You know what they say: Tweets celebrating resetting the luxury tax live forever. (Let’s be clear: The purpose of this column isn’t to roast the Red Sox social media team. Was it a bad idea? Yes. But the social team didn’t choose profits over playoffs, the ownership group did.)
The Boston fire sale happened before Monday’s 4 p.m. ET trading deadline — the Red Sox traded away five players from their big league roster in the days and hours leading up to the cutoff — but in reality started when the franchise chose to trade franchise icon Mookie Betts to the Dodgers instead of re-signing him to a long-term, lucrative deal. Betts signed a 12-year deal with Los Angeles in late July before ever playing a game with the Dodgers.

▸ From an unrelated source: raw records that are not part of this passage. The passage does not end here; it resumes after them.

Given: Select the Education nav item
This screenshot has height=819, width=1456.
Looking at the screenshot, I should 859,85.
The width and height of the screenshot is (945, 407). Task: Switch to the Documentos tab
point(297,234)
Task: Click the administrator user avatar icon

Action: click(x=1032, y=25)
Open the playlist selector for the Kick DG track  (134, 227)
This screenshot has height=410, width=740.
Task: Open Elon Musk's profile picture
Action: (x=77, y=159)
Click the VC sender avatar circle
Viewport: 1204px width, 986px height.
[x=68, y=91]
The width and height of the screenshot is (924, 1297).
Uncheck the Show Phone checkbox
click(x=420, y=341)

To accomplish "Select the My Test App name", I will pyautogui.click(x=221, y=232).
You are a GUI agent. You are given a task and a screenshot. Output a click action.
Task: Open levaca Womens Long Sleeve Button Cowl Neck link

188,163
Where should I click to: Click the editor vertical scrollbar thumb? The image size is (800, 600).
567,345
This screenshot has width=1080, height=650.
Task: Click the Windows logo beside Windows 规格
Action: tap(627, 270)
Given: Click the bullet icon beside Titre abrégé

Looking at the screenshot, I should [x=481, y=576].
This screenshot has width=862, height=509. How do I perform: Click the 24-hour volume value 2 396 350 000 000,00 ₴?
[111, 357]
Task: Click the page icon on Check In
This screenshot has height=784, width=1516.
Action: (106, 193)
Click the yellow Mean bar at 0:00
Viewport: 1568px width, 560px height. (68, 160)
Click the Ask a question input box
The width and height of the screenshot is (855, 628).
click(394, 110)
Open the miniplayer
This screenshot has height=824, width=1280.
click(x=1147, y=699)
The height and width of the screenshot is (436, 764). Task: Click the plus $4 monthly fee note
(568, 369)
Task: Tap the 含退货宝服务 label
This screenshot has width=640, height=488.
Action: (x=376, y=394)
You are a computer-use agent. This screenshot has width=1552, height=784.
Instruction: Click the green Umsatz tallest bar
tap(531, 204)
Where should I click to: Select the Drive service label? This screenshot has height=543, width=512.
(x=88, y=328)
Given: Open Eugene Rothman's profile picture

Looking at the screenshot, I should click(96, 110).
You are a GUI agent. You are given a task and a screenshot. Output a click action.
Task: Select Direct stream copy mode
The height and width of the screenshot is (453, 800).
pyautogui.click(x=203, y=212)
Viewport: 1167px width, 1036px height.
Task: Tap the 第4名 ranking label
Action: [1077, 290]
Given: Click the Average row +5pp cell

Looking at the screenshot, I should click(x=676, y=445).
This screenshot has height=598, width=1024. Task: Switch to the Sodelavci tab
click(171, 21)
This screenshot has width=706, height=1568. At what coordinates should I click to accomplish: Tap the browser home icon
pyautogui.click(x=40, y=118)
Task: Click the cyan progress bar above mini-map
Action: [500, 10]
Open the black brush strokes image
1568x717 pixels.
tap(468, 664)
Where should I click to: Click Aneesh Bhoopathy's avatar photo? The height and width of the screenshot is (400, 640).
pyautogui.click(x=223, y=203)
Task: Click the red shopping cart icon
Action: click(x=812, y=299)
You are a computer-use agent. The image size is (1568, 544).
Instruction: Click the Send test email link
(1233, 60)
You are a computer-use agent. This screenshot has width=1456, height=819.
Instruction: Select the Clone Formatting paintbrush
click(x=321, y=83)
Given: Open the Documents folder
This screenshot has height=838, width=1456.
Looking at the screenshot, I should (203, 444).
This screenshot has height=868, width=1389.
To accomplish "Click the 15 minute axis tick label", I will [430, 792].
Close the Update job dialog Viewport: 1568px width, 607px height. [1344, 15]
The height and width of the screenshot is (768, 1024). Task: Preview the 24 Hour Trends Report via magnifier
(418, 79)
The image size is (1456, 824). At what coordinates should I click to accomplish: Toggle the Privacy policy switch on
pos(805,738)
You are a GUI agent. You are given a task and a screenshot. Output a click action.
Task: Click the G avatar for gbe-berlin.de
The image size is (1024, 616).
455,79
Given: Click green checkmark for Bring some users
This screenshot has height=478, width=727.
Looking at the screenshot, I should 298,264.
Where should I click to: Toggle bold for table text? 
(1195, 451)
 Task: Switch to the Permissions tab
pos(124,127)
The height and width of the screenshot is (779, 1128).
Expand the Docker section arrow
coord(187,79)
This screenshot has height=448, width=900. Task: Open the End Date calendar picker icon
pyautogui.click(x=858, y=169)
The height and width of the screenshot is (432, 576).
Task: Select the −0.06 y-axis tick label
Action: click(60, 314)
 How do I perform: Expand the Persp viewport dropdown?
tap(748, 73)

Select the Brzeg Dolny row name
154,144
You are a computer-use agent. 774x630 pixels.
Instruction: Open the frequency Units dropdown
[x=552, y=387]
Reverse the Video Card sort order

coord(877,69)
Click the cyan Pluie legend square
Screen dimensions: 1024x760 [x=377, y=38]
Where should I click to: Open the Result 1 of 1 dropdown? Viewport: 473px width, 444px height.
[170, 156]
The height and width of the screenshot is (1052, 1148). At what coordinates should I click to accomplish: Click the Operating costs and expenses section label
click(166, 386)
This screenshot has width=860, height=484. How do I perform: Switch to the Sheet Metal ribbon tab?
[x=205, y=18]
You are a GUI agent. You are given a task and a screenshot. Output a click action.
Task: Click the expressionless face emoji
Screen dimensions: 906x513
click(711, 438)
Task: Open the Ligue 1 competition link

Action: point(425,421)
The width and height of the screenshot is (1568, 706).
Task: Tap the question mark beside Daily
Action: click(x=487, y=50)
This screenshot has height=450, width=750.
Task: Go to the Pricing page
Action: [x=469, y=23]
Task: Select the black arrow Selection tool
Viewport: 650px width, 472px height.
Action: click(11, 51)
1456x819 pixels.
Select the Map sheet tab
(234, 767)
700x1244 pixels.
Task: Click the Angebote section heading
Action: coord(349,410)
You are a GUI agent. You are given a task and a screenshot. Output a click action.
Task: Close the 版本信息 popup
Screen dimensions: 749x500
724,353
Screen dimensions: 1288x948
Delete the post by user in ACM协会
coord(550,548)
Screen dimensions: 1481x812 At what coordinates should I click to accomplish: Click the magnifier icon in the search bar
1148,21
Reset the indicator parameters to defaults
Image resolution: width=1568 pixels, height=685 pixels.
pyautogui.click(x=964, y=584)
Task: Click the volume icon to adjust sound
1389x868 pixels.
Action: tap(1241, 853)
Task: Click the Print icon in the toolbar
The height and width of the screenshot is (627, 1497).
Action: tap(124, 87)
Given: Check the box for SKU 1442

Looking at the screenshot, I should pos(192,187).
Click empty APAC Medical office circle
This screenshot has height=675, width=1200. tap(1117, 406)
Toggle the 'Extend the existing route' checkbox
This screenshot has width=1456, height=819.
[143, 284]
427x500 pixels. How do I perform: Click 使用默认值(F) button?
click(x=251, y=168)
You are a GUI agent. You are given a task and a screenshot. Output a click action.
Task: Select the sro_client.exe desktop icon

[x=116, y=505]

Ask Red Sox fans how that news felt. At least they’ve got this?
According to the indispensable Cot’s Baseball Contracts, the Red Sox paid the CBT tax in 2015-16 (a combined total of $6.3 million), then didn’t reach the threshold in 2017. In 2018 — when they won the World Series, remember — and 2019, they paid roughly $25.3 million in CBT taxes.
It sounds like a lot, until you remember that the Red Sox are valued at $3.3 billion, third in the majors behind only the Yankees and Dodgers. Oh, and John Henry, the Red Sox owner, also owns Liverpool Football Club (valuation $2.183 billion), the Boston Globe and is a co-owner of Roush Fenway Racing. Henry’s personal net worth exceeds $2.8 billion.
Yeah, a couple of million in CBT tax is a pittance to Henry and the Red Sox. So, seeing the club celebrate a few million in savings, with the realization that the club won’t be competitive for the near future, didn’t sit well with Boston fans — or anyone else.
The follow-up tweet, after the original was deleted, didn’t do much better.
Again, though, this isn’t about a bad tweet. It’s about a bad approach to baseball, one that incentivizes teams not to try.
When a franchise with the resources and history of Boston is content not to compete, baseball has a problem. A “system is broken” problem.